» GIVEN PROBLEM
Copy each of the following entries word for word, with no changes.

» INPUT MATERIAL
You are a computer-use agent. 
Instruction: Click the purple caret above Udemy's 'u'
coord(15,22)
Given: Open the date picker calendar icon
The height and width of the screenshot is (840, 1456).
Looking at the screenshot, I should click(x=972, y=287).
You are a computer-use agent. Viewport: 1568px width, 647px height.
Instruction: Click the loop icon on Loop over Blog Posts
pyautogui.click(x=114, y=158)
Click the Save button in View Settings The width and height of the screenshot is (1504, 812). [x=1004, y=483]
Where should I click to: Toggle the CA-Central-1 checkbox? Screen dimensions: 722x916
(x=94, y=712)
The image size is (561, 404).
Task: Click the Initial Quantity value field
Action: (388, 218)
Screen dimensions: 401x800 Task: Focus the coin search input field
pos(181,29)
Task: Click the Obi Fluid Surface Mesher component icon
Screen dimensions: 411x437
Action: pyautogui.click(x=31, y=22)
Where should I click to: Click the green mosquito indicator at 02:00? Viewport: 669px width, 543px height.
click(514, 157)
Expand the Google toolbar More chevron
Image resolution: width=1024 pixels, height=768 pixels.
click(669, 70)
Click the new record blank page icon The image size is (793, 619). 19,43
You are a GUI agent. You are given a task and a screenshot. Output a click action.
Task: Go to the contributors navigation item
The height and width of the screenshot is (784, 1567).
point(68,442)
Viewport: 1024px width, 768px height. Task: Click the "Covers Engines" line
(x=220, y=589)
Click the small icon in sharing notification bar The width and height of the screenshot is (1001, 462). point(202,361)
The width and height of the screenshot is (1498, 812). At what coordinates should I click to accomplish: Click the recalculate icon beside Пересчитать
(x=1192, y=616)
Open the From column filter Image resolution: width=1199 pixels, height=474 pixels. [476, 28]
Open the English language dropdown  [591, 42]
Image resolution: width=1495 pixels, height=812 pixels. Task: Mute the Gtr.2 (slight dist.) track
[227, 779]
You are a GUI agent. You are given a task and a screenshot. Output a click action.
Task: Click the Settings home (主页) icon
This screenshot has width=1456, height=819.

» IN RESPONSE
You are a computer-use agent. 
Instruction: Click the purple caret above Udemy's 'u'
coord(15,22)
Given: Open the date picker calendar icon
The height and width of the screenshot is (840, 1456).
Looking at the screenshot, I should click(x=972, y=287).
You are a computer-use agent. Viewport: 1568px width, 647px height.
Instruction: Click the loop icon on Loop over Blog Posts
pyautogui.click(x=114, y=158)
Click the Save button in View Settings The width and height of the screenshot is (1504, 812). [x=1004, y=483]
Where should I click to: Toggle the CA-Central-1 checkbox? Screen dimensions: 722x916
(x=94, y=712)
The image size is (561, 404).
Task: Click the Initial Quantity value field
Action: (388, 218)
Screen dimensions: 401x800 Task: Focus the coin search input field
pos(181,29)
Task: Click the Obi Fluid Surface Mesher component icon
Screen dimensions: 411x437
Action: pyautogui.click(x=31, y=22)
Where should I click to: Click the green mosquito indicator at 02:00? Viewport: 669px width, 543px height.
click(514, 157)
Expand the Google toolbar More chevron
Image resolution: width=1024 pixels, height=768 pixels.
click(669, 70)
Click the new record blank page icon The image size is (793, 619). 19,43
You are a GUI agent. You are given a task and a screenshot. Output a click action.
Task: Go to the contributors navigation item
The height and width of the screenshot is (784, 1567).
point(68,442)
Viewport: 1024px width, 768px height. Task: Click the "Covers Engines" line
(x=220, y=589)
Click the small icon in sharing notification bar The width and height of the screenshot is (1001, 462). point(202,361)
The width and height of the screenshot is (1498, 812). At what coordinates should I click to accomplish: Click the recalculate icon beside Пересчитать
(x=1192, y=616)
Open the From column filter Image resolution: width=1199 pixels, height=474 pixels. [476, 28]
Open the English language dropdown  [591, 42]
Image resolution: width=1495 pixels, height=812 pixels. Task: Mute the Gtr.2 (slight dist.) track
[227, 779]
You are a GUI agent. You are given a task and a screenshot. Output a click action.
Task: Click the Settings home (主页) icon
This screenshot has width=1456, height=819.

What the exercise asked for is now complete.